La dernière période coloniale (après 1918) et l’ère de la décolonisation, après 1945, ont conduit à des appréciations tour à tour très laudatives et très négatives du phénomène colonial, mais semblables en ce sens qu’elles faisaient de l’irruption conquérante des Européens une césure majeure et irréversible pour les peuples qui en furent l’objet.
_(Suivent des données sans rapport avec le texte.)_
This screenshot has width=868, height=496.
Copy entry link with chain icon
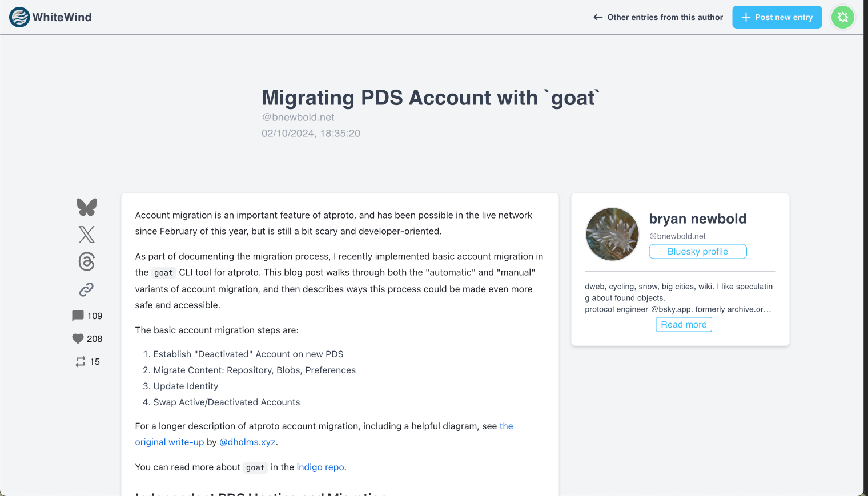coord(87,289)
Or on tend maintenant à réduire sensiblement l’importance du phénomène, à partir deux arguments :
- chronologique: même si l’on s’en tient à la période qui suit l’essor de l’hégémonie européenne (XVIe siècle), la colonisation n’est guère plus qu’une parenthèse, qui ne dépasse que rarement un siècle (elle s’inscrit généralement dans la période 1875-1960); elle n’a connu la longue durée qu’en Amérique Latine, mais elle se termine là très tôt (dans la plupart des cas avant 1825); les phénomènes de domination ont donc pris historiquement bien d’autres formes;
- économique: même au zénith de la puissance coloniale (vers 1914), et même dans les métropoles des deux plus vastes empires coloniaux (la France et le Royaume-Uni), la grande majorité des exportations de marchandises comme de capitaux prennent le chemin de pays indépendants; et, dans ces échanges, les pays soumis à l’impérialisme informel* (Chine, Maroc jusqu’en 1911, Perse, Turquie, Argentine, Brésil, Mexique, Russie) occupent plus de place que les colonies.
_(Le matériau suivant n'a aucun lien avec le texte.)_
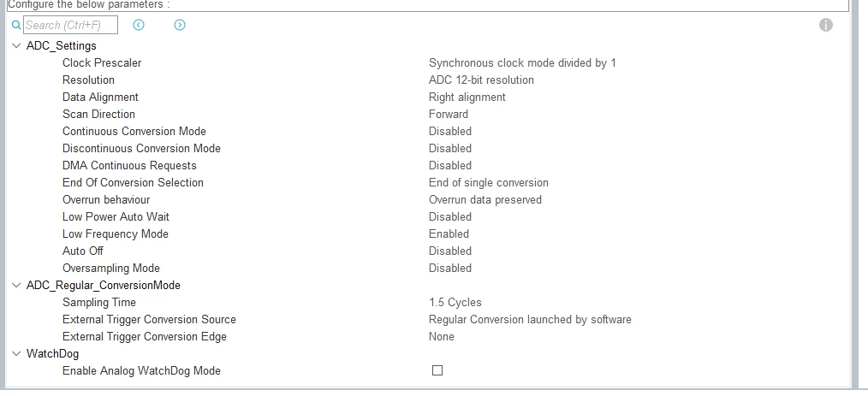Go to next search result arrow
The height and width of the screenshot is (396, 868).
pos(180,25)
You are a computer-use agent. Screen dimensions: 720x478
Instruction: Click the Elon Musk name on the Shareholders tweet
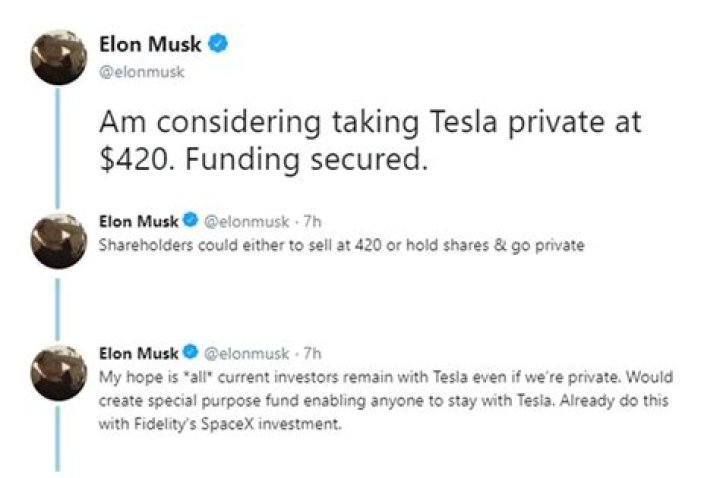pyautogui.click(x=138, y=221)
Peut-on en conclure que la colonisation serait un phénomène secondaire? Sans doute pas, dans la mesure où, d’une part, pour les pays colonisés, l’empreinte est pratiquement toujours indélébile: pénétration massive et durable de la langue, des religions, des pratiques politiques, architecturales, voire culinaires du colonisateur. L’argument souvent évoqué de la relative faiblesse du prélèvement opéré par ce dernier est difficilement réfutable, mais il est aussi fréquemment utilisé de façon spécieuse: il tend à négliger et les aspects non quantifiables de la colonisation, et le fait que celle-ci puisse être un “jeu à somme négative” (certains gagnant un peu tandis que les autres perdent beaucoup). D’autre part, pour les pays colonisateurs, la conquête coloniale constitue un précieux “raccourci” pour l’extension de leur influence dans des pays souvent difficiles à pénétrer et à maîtriser, et où ils n’auraient pu jouir d’une telle exclusivité dans l’hégémonie; enfin il ne faut pas négliger, là non plus, les fonctions non économiques (stratégiques, symboliques -la “grandeur” nationale, la “mission civilisatrice”-, culturelles, religieuses) de la colonisation.
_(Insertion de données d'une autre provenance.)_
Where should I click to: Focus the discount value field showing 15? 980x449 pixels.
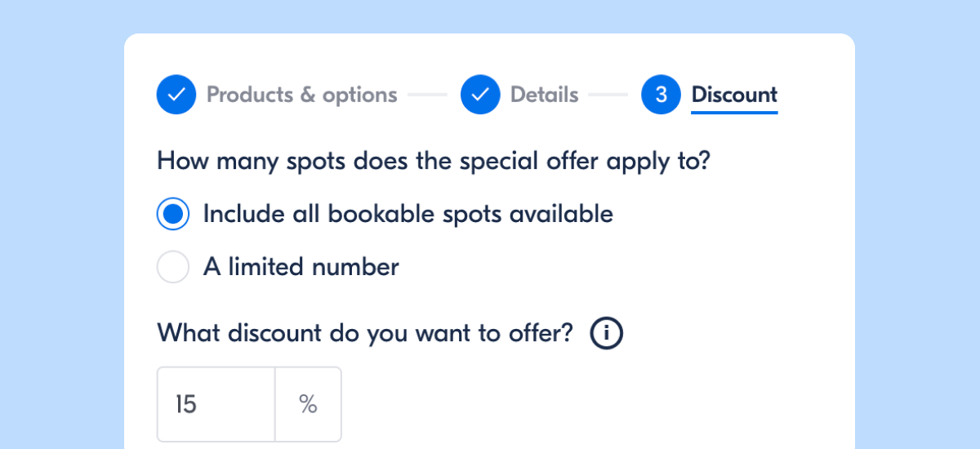216,404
En conséquence, on peut affirmer que, si la mondialisation n’a pas débuté avec la colonisation, et si elle a continué de s’étendre après la décolonisation, la formation des empires coloniaux modernes a contribué à l’accélerer: au XVIe siècle, l’empire espagnol en porte une première préfiguration (Serge Gruzynski, Les quatre parties du monde, 2004); à la fin du XIXe elle connaît sa première grande intensification.